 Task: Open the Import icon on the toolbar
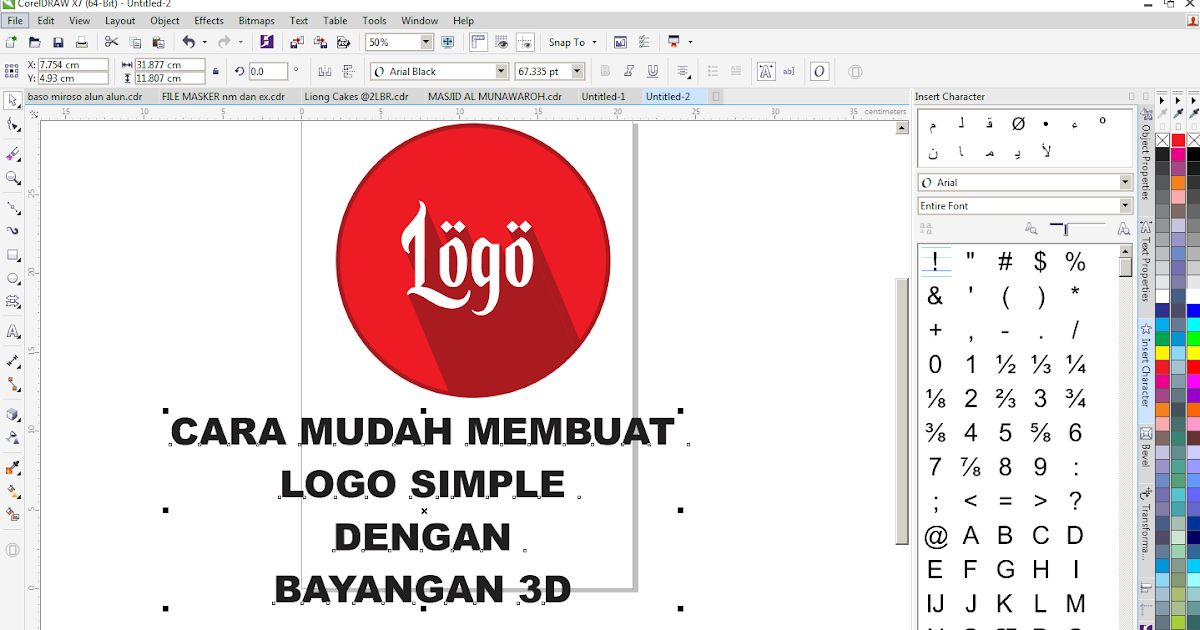pyautogui.click(x=296, y=41)
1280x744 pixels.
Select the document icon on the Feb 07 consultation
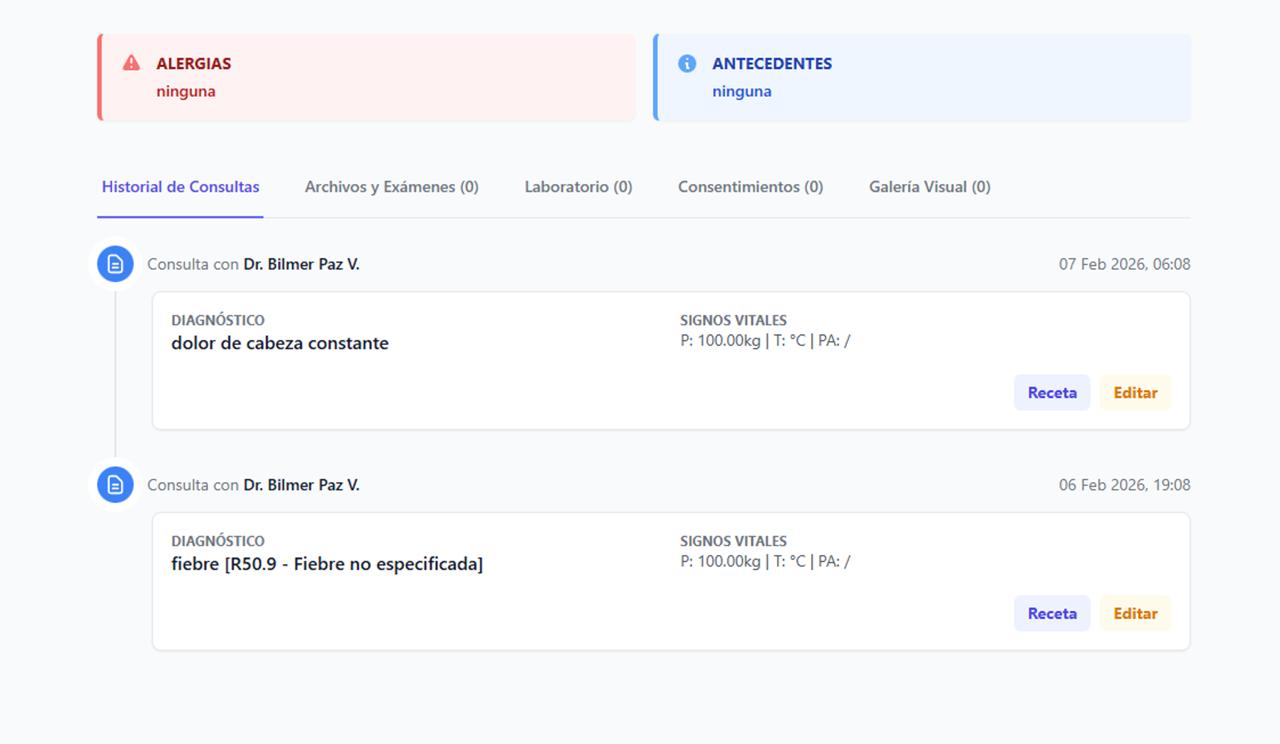(x=114, y=264)
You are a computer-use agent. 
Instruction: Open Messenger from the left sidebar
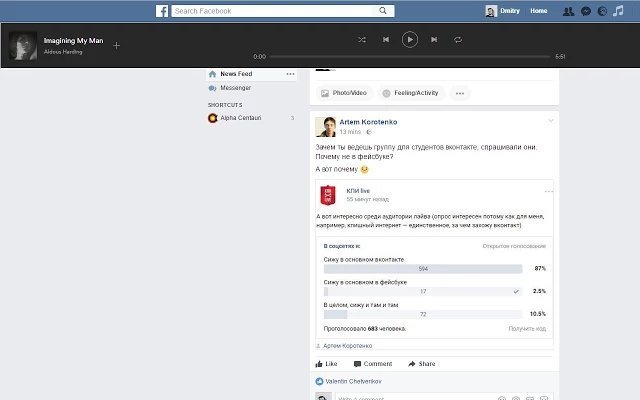pos(235,88)
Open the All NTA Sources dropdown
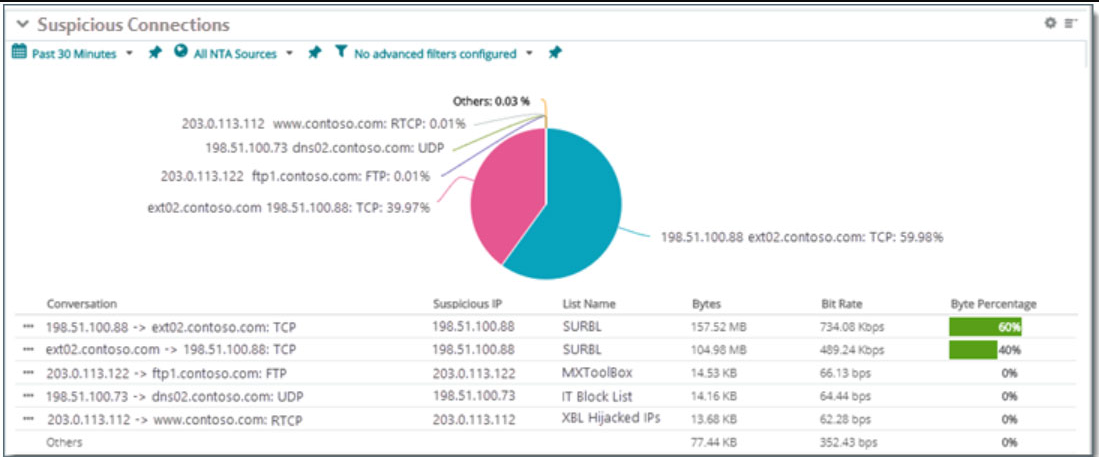The height and width of the screenshot is (457, 1099). tap(289, 54)
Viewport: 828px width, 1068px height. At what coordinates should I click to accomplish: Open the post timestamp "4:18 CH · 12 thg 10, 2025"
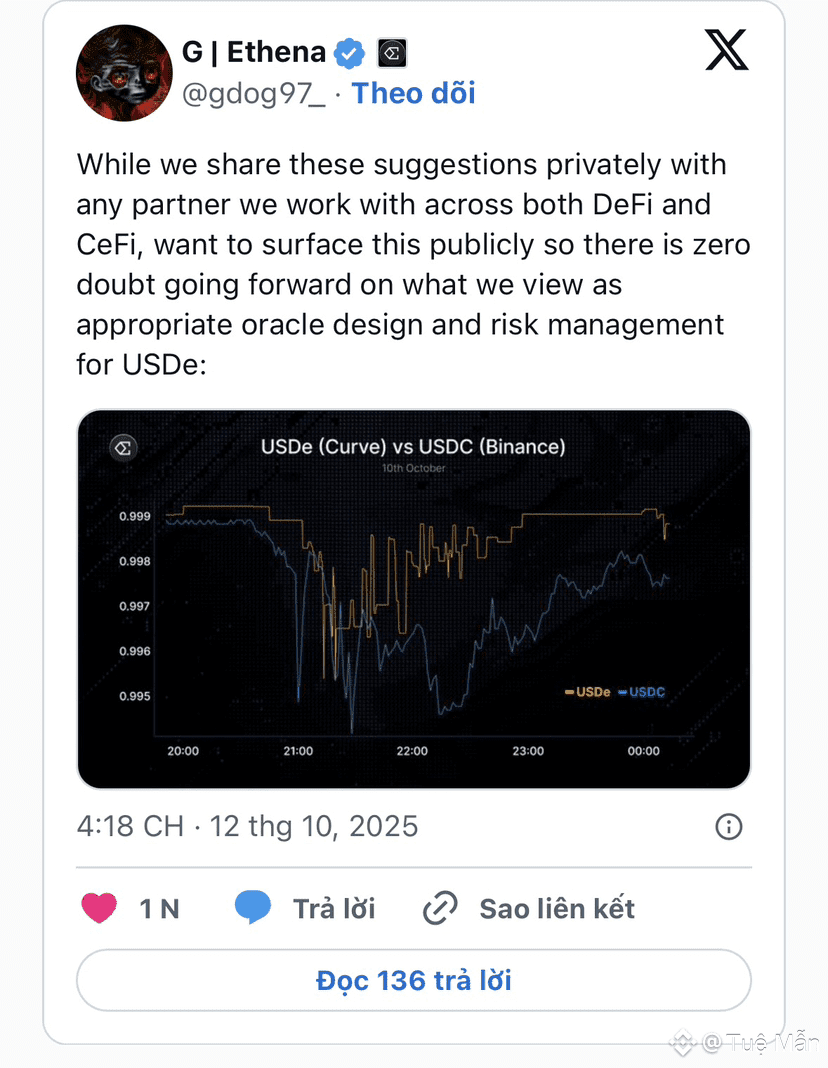pos(247,827)
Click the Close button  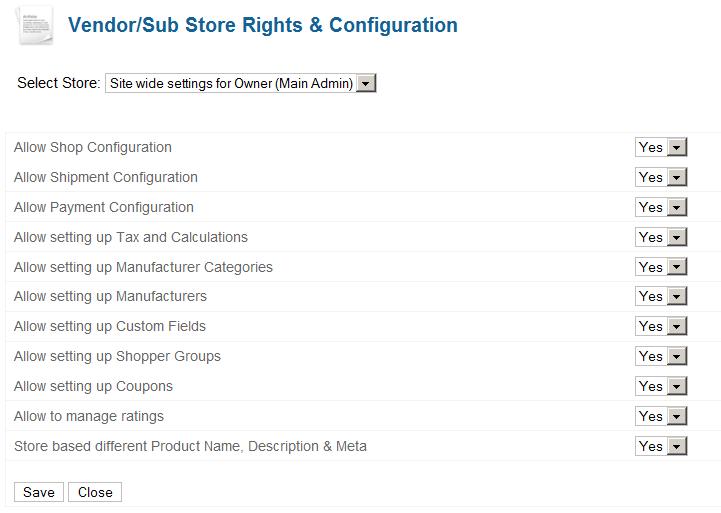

++++++

* Work required
Only the pictures are to be dropped; the rest of the material above must be duplicated exactly.

* Written response
 Task: Open the Import icon on the toolbar
pyautogui.click(x=296, y=41)
1280x744 pixels.
Select the document icon on the Feb 07 consultation
(x=114, y=264)
You are a computer-use agent. 
Instruction: Open Messenger from the left sidebar
pos(235,88)
Open the All NTA Sources dropdown
The height and width of the screenshot is (457, 1099). tap(289, 54)
Viewport: 828px width, 1068px height. At what coordinates should I click to accomplish: Open the post timestamp "4:18 CH · 12 thg 10, 2025"
pos(247,827)
Click the Close button  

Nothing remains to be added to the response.